On the November 20 court date, Dr. Cholakian was presented with a settlement agreement granting Judge Leeds sole legal custody and residential custody of the twins, with 50/50 visitation for her. Judge Leeds also was awarded the power to make all major decisions involving the twins including their medical and dental care, and education. The settlement specifically states that after the twins finish this academic year at the Holy Martyrs Armenian Day School in Oakland Gardens, New York, they will be transferred to a school of their father’s choice. “This broke my heart,” Dr. Cholakian says, breaking into tears, during the interview. “I want the children to maintain their Armenian culture and heritage as they grow up as Americans. It is their birth right to go to the Holy Martyrs Armenian Day School.” 

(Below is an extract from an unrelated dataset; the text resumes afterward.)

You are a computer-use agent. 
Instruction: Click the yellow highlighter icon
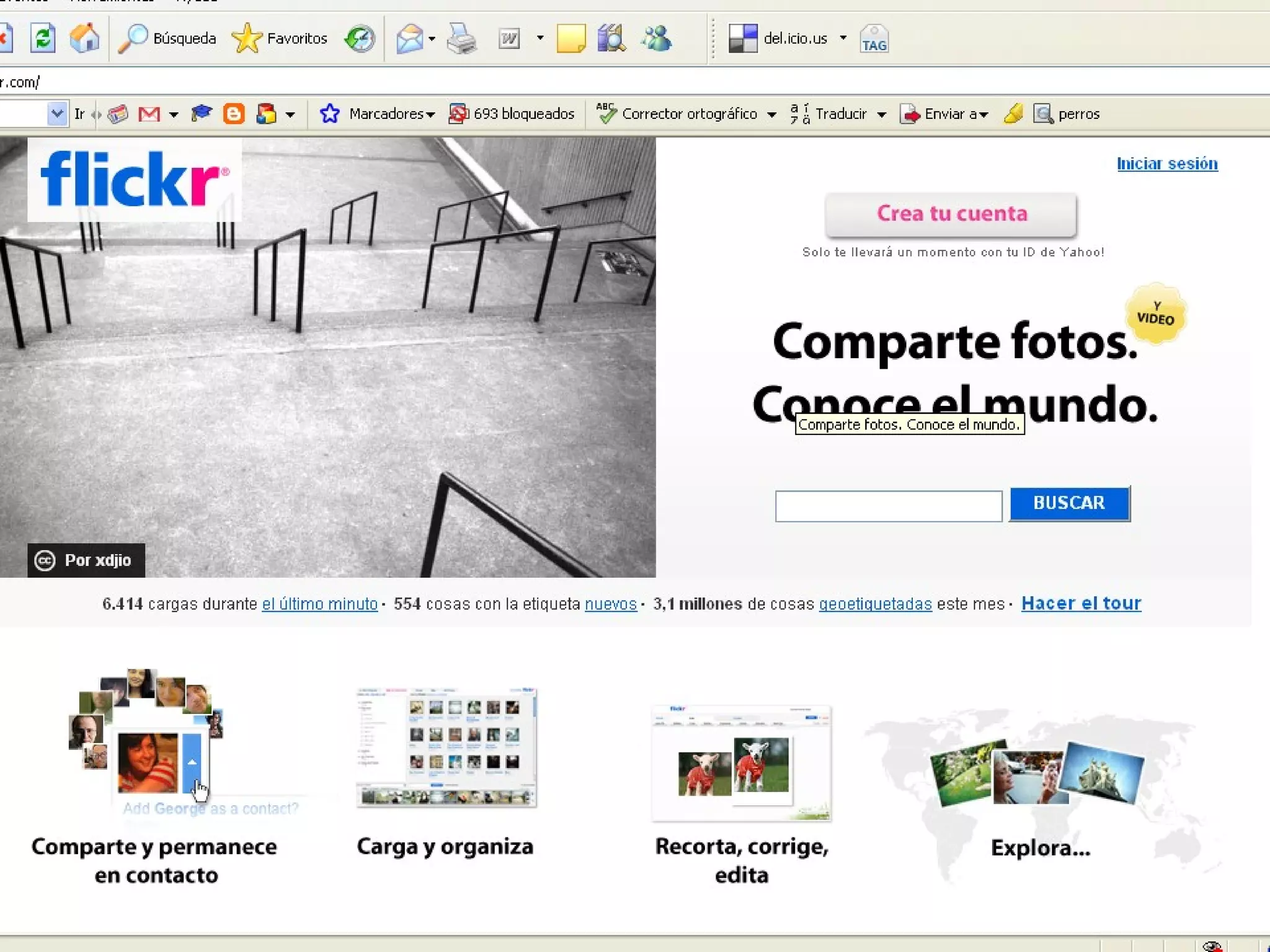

Judge Leeds was also granted an order of protection—full stay away—for five years, barring Dr. Cholakian from making any contact with him. “I was the one whose arm was broken and he’s the one who gets an order of protection. This was done without a trial or any proceeding,” Dr. Cholakian says. “Only in Judge McGowan’s court where everything is upside down.” 

Dr. Cholakian says Di Fabio advised her to sign the settlement in order to get out of Judge McGowan’s courtroom and “live to fight another day” in family court. After she signed the settlement, her lawyer withdrew her order to show cause.  

Dr. Cholakian was upset by the settlement and says she felt coerced by the judge. Di Fabio told her Judge McGowan could have made an even worse ruling if the case was tried. 

When she asked her lawyer what the justification for the order of protection for Judge Leeds was, in an e-mail message on January 14, 2020, Di Fabio wrote: “She ordered it. I objected. Her rational was to keep you away from him to prevent you from filing false police reports.” 

“We are now in January 2020, one year and five months after Dr. Layman’s recommendation that my husband get therapy and he has not done so. This does not even bother Judge McGowan,” she says.

Dr. Cholakian filed a complaint against Judge McGowan with the Queens Bar Association and says she is preparing one for the New York State Commission on Judicial Conduct. She and Judge Leeds have a court date before Judge McGowan on February 7, on the financial settlement part of the divorce proceedings.

A spokesperson for the New York unified courts system whose jurisdiction includes Queens County, didn’t respond to an e-mail message seeking comment about the lawyer Di Fabio’s statement that Judge McGowan asked for Dr. Cholakian to drop the criminal allegations against Judge Leeds, and her alleged biased orders; Judge Leeds didn’t respond to an e-mail message seeking comment; and, Judge Leeds’ attorney, Neveene Nesheiwat, also didn’t respond to a separate e-mail message seeking comment.